>> START

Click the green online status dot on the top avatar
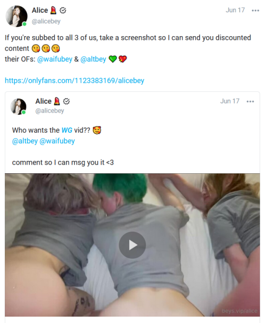Image resolution: width=266 pixels, height=323 pixels. point(24,24)
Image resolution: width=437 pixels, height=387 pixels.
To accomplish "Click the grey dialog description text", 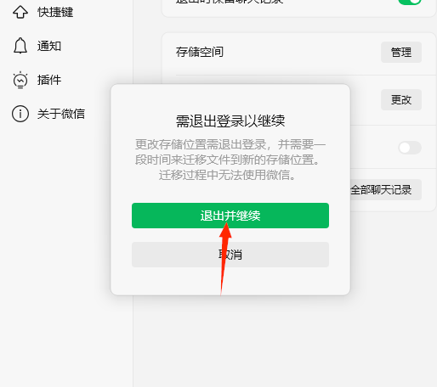I will tap(230, 160).
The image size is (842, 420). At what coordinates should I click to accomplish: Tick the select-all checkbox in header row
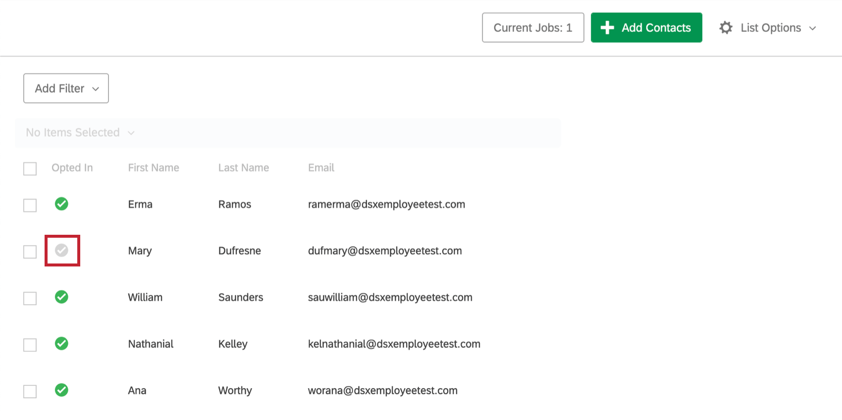point(30,169)
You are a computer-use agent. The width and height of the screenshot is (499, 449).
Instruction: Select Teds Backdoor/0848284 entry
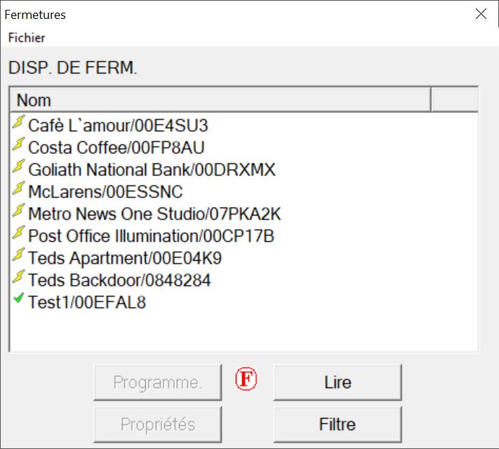[x=119, y=281]
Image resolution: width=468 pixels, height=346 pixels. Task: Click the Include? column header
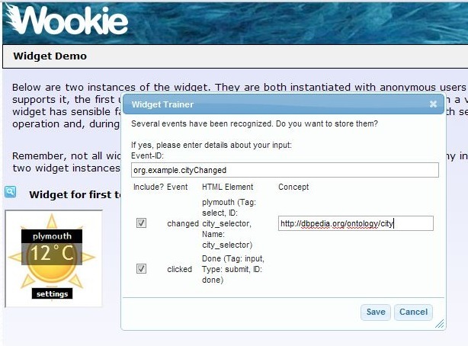click(149, 187)
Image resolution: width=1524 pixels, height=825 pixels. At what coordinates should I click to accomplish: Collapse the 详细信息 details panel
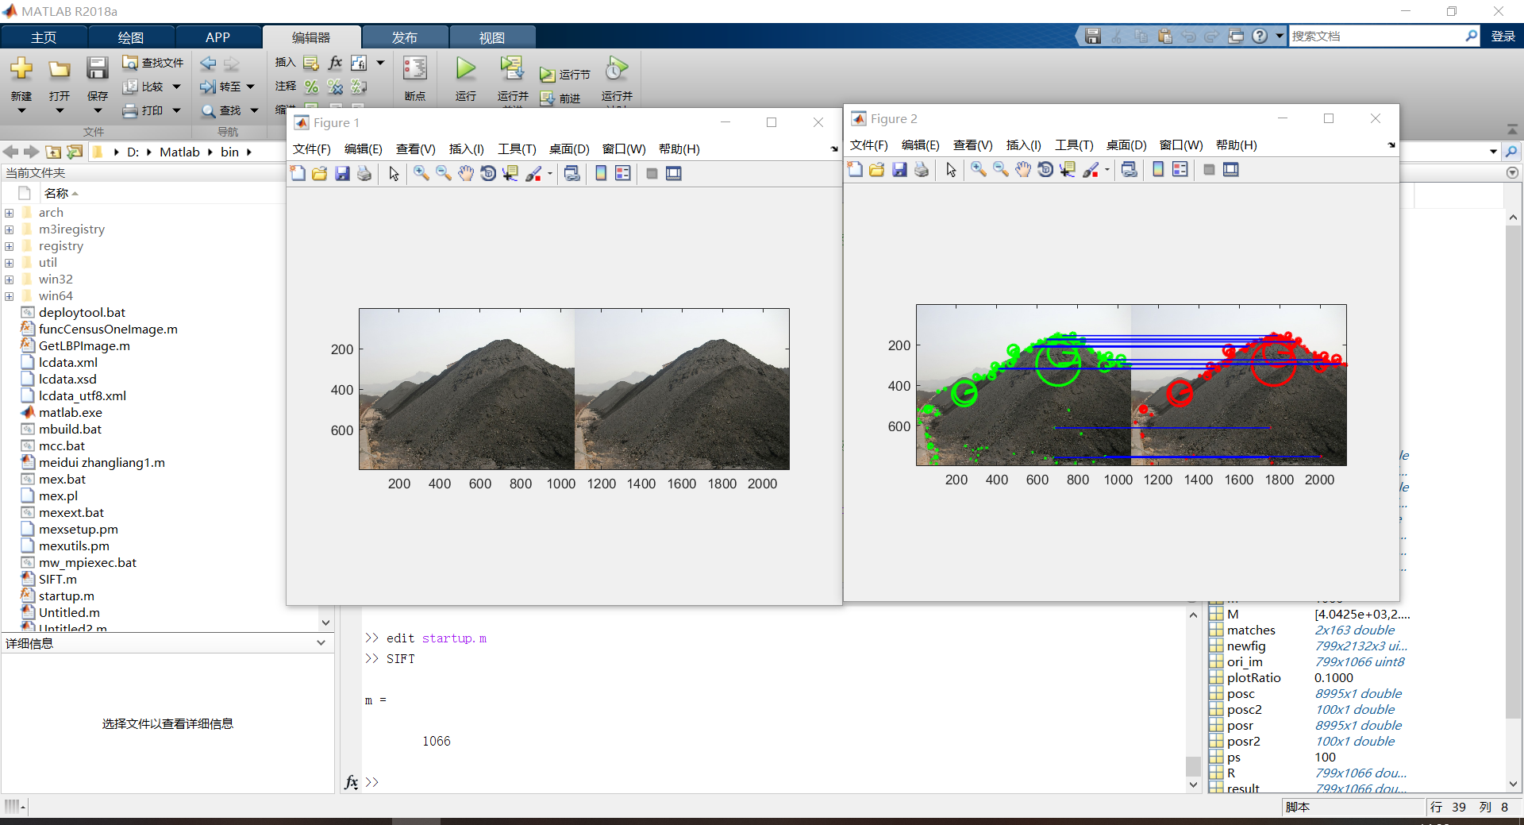point(321,642)
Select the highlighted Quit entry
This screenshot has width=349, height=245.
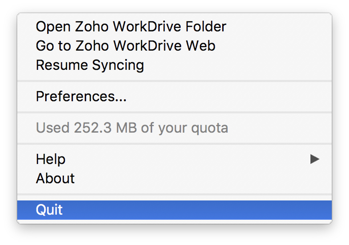[174, 210]
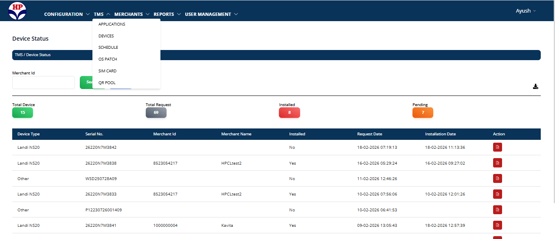
Task: Click the HP logo in header
Action: point(17,11)
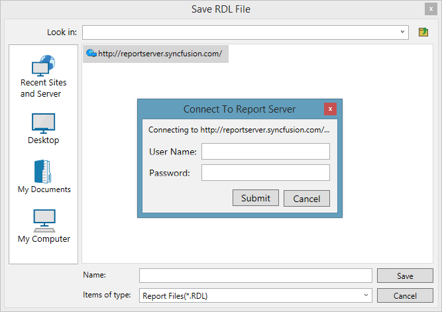Viewport: 442px width, 312px height.
Task: Close the Connect To Report Server dialog
Action: point(330,109)
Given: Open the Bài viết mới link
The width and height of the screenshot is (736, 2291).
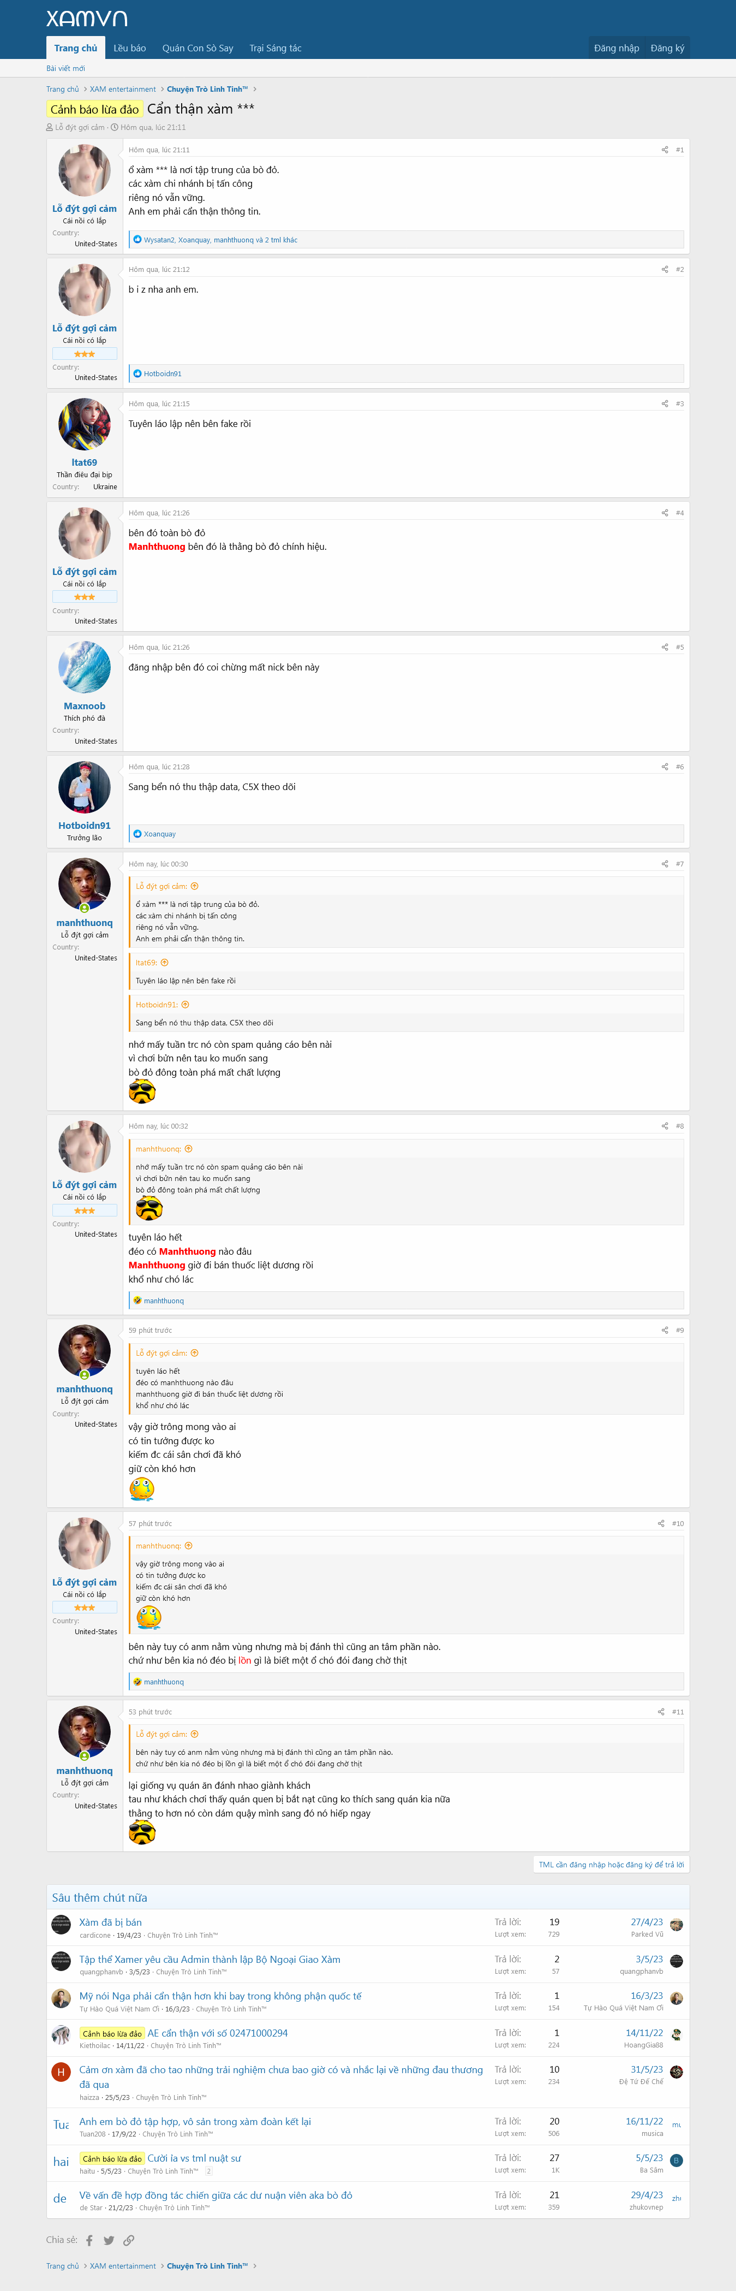Looking at the screenshot, I should (66, 68).
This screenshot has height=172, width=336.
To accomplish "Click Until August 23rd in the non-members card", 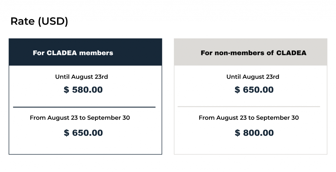I will point(253,77).
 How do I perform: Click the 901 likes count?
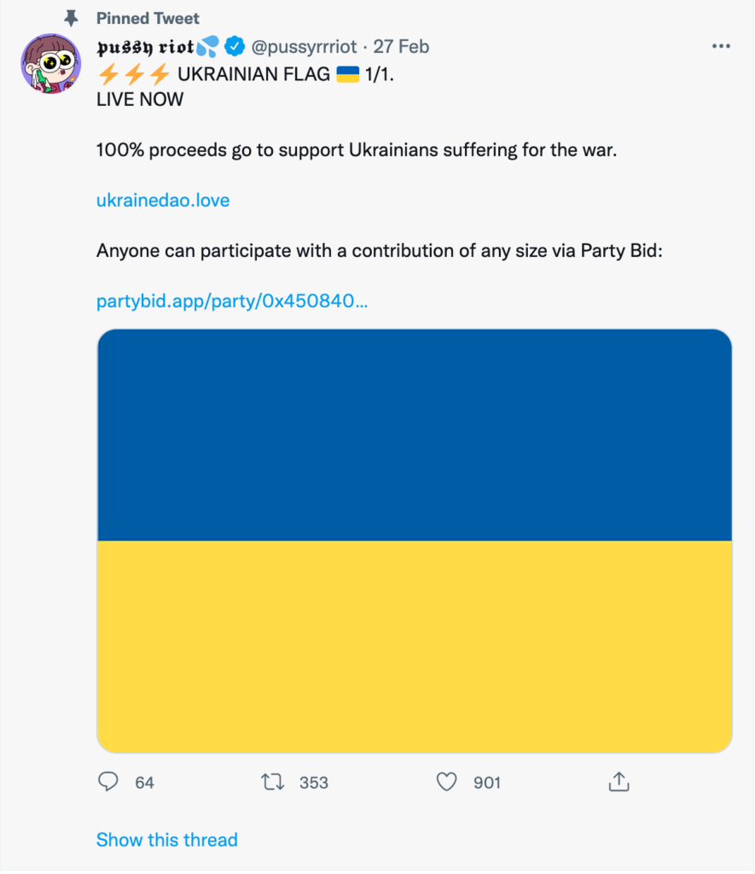point(487,783)
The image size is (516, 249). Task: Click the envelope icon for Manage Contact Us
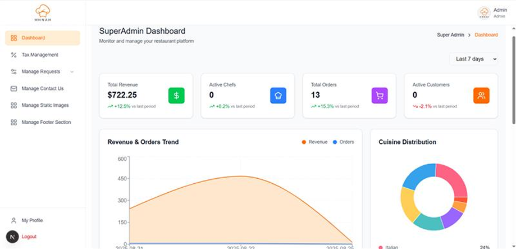pos(13,88)
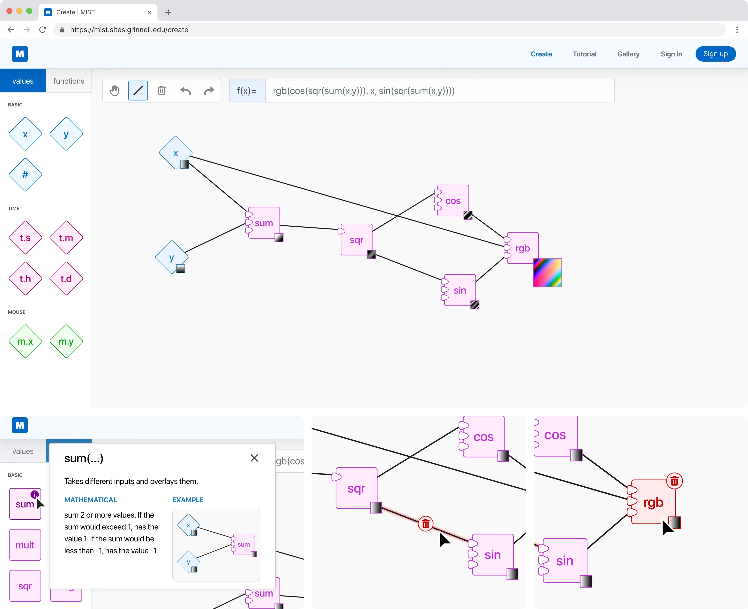Close the sum(...) info popup
The height and width of the screenshot is (609, 748).
coord(254,458)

>> END

## What to do
Convert the records from the line with "Image resolution: width=468" to the line with "point(321,642)", both included, into a JSON list of strings with one string per line and no blank lines. Leave the pictures out of the answer.

## Answer to the problem
[
  "Image resolution: width=468 pixels, height=346 pixels. Task: Click the Include? column header",
  "click(149, 187)",
  "Image resolution: width=1524 pixels, height=825 pixels. At what coordinates should I click to accomplish: Collapse the 详细信息 details panel",
  "point(321,642)"
]